Its not that worldviews cannot change, but you are much more likely to be able to change them early on in someone's life, and after a certain inflection point, core aspects of beliefs are extremely unlikely to change.

I also mentioned social identity. The belief systems are mixed up with the social groups, because it is necessary for acceptance in any group to adopt that group's belief system. And be careful not to contradict it in front of the group, even if they hear some 'rational' argument that a momentarily lapse lets them see as reasonable.


See the Neutral Politics (https://www.reddit.com/r/NeutralPolitics) thread on Reddit. They have a very strict moderation policy. All assertion must be backed up by appropriate citations.


Nearly every vaguely political anything online is quickly overrun by trolls, astroturfers, bots, and spammers.

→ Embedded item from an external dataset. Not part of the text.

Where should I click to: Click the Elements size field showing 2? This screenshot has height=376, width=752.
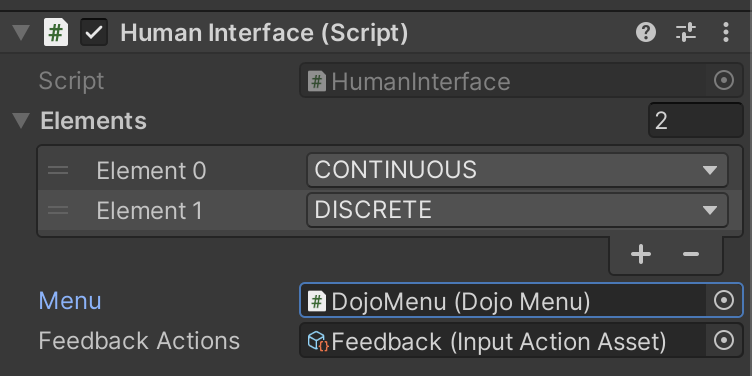coord(695,120)
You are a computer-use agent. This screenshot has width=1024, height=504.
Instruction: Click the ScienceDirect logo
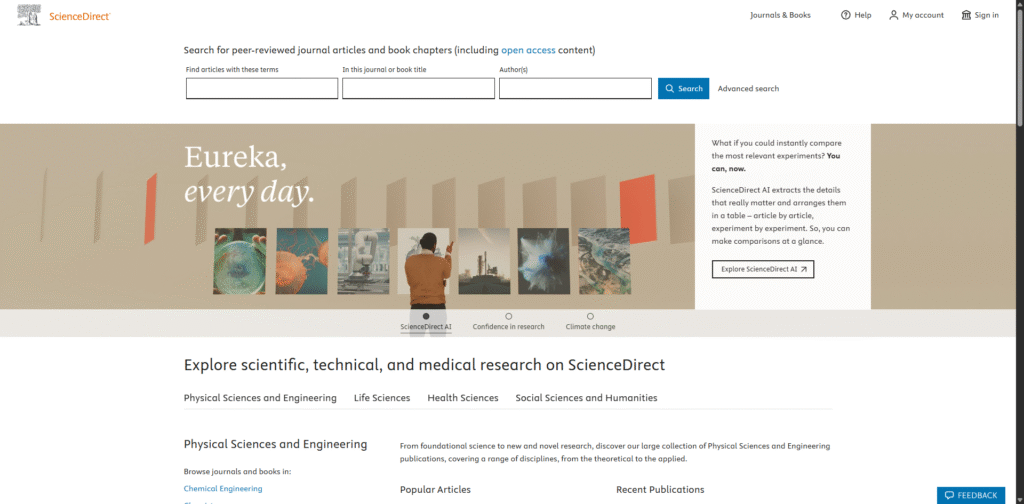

It'd be a challenge, but perhaps you can build one. Good luck!


And forum spies


what are forum spies?


The problem is that, in practice, "rational political discussion" tends to turn out to really mean "political opinions I agree with." Which means you end up just building yet another echo chamber.


that's why one of my requirements was diversity of opinion.

no echo chamber would be important.


I haven't seen one, but I think about it a lot. Locally I'm co-coordinating an in-person group where we start meetings learning about civil discourse and rhetoric and mediation concepts, then we move on to a specific policy issue such as Obamacare, and try to make progress after being primed and equipped for civility.

We're working on making a curriculum out of it. Reach out to me if you want to discuss via chat or email. I have some ideas for an online forum as well.


What I found to be working quite well for me, and not just with politics, is studying both sides of an argument and making a conclusion for myself.

When it comes to politics, /r/politics was a good place until it was overrun by the Correct The Record folks. It's been one sided ever since.


> - At least some level of popularity or usage

> - A diverse set of opinions. For example not dominated by either liberal or conservative views.

Sure, that used to be the norm before up and down voting because the trend. It's the voting system that has made sites like Reddit complete cesspools, coining the term "down-vote brigade." Perhaps then most communities were more left-wing because conservative people didn't have internet-connected computers. But they were less exclusionary than today.


The issue I think is people want an answer. Obamacare - good or bad? Hardly anyone is willing to accept the answer that it may mean different stuff for different people and approach such discussions with this nuance.

One probably needs to ask the question. What is the intent of such a platform? Popularity or creating a balanced, mature repository of arguments on a particular topic. The first shouldn't be too difficult, the second would be the holy grail.


It's theoretically possible but would require a lot of oversight and community-driven moderation.

Hmm... meta-moderation is an excellent advent of the slashdots.